=== Section Start ===

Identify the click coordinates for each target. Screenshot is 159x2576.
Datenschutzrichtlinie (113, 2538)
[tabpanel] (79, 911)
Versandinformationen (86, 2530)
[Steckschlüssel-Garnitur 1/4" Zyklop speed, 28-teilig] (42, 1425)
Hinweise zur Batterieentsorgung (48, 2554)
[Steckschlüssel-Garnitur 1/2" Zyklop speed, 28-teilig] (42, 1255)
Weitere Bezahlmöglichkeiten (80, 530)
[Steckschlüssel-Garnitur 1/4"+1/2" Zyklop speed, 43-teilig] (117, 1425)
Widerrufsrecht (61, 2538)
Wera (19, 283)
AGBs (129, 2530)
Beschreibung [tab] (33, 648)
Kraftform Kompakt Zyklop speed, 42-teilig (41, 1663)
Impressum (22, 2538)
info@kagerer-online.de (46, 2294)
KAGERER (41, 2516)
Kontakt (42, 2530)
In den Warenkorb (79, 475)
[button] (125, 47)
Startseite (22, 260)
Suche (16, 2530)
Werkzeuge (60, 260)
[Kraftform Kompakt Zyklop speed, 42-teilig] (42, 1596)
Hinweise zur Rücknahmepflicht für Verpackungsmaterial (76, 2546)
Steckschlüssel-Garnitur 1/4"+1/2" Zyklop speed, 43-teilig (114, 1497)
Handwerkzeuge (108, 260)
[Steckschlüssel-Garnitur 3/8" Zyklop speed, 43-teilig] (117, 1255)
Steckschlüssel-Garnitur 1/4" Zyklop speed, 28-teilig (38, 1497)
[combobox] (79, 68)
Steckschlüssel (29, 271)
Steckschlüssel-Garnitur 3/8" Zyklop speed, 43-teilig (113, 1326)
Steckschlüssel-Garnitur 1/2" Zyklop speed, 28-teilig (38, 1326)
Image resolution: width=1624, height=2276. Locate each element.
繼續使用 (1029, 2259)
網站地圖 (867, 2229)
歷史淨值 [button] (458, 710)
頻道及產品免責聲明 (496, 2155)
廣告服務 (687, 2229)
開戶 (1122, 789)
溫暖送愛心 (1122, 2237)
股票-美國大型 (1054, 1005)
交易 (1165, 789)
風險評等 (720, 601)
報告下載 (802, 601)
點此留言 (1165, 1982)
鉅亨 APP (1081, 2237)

=== Section End ===
=== Section Start ===

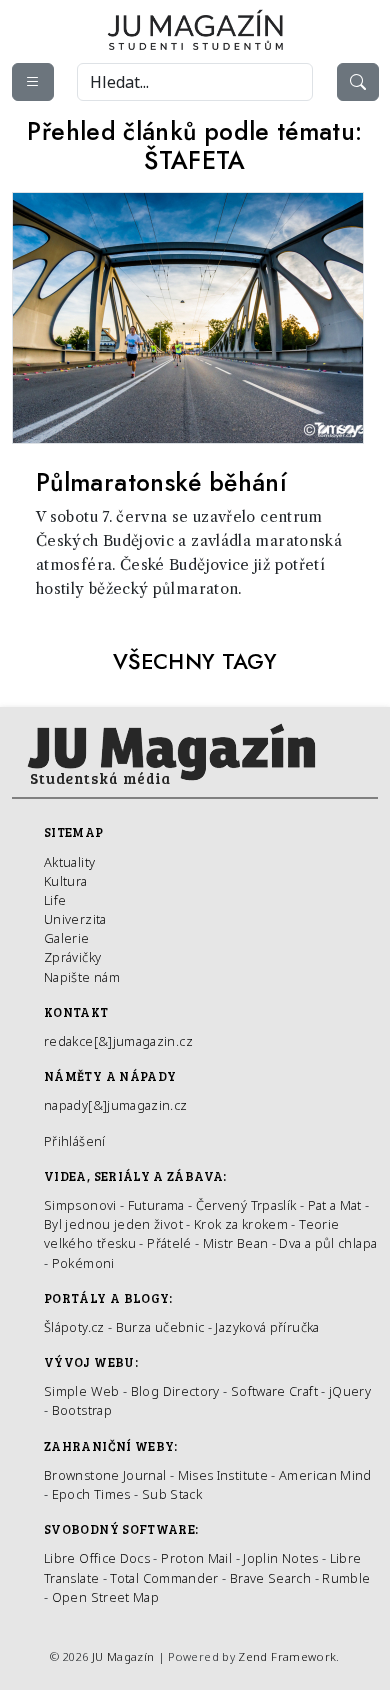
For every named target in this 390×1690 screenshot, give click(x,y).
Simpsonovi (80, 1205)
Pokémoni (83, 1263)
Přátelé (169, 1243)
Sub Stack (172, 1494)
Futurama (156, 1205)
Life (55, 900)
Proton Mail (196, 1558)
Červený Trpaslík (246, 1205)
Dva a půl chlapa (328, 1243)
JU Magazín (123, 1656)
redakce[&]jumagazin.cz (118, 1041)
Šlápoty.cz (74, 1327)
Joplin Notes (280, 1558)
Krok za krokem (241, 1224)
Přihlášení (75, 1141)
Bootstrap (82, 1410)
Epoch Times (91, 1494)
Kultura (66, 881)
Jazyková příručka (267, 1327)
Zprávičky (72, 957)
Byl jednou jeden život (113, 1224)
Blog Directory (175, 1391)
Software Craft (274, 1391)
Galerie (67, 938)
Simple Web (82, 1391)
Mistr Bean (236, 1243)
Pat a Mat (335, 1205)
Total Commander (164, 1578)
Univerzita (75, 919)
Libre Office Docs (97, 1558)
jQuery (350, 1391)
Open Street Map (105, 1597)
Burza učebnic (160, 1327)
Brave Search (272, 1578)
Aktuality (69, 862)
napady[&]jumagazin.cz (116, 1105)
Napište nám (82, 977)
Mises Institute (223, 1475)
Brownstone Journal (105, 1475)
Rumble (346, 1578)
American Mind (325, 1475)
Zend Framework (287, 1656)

=== Section End ===
=== Section Start ===

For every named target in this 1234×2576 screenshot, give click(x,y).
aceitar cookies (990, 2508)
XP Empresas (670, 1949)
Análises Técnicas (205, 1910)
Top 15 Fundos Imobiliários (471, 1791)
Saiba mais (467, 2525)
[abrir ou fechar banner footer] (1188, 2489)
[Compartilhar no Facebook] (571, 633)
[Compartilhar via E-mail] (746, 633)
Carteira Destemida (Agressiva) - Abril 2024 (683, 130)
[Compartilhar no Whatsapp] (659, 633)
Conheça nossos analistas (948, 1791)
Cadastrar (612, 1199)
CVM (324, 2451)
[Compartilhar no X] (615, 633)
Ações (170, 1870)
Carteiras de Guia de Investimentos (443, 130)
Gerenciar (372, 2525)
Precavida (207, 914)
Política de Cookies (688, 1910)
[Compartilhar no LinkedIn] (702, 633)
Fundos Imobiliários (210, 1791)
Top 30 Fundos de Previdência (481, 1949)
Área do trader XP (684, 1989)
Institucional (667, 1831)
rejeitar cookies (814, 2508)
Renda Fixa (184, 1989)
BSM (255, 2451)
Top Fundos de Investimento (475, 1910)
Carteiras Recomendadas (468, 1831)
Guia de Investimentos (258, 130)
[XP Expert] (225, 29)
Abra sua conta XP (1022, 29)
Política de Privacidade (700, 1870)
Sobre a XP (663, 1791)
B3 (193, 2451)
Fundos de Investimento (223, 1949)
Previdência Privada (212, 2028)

=== Section End ===

Task brief -
Start with the line above that contains "[Compartilhar no LinkedIn] (702, 633)" and stop after the line that contains "Previdência Privada (212, 2028)". Output those lines exactly, and only those.

Output of the task -
[Compartilhar no LinkedIn] (702, 633)
Fundos Imobiliários (210, 1791)
Top 30 Fundos de Previdência (481, 1949)
Área do trader XP (684, 1989)
Institucional (667, 1831)
rejeitar cookies (814, 2508)
Renda Fixa (184, 1989)
BSM (255, 2451)
Top Fundos de Investimento (475, 1910)
Carteiras Recomendadas (468, 1831)
Guia de Investimentos (258, 130)
[XP Expert] (225, 29)
Abra sua conta XP (1022, 29)
Política de Privacidade (700, 1870)
Sobre a XP (663, 1791)
B3 (193, 2451)
Fundos de Investimento (223, 1949)
Previdência Privada (212, 2028)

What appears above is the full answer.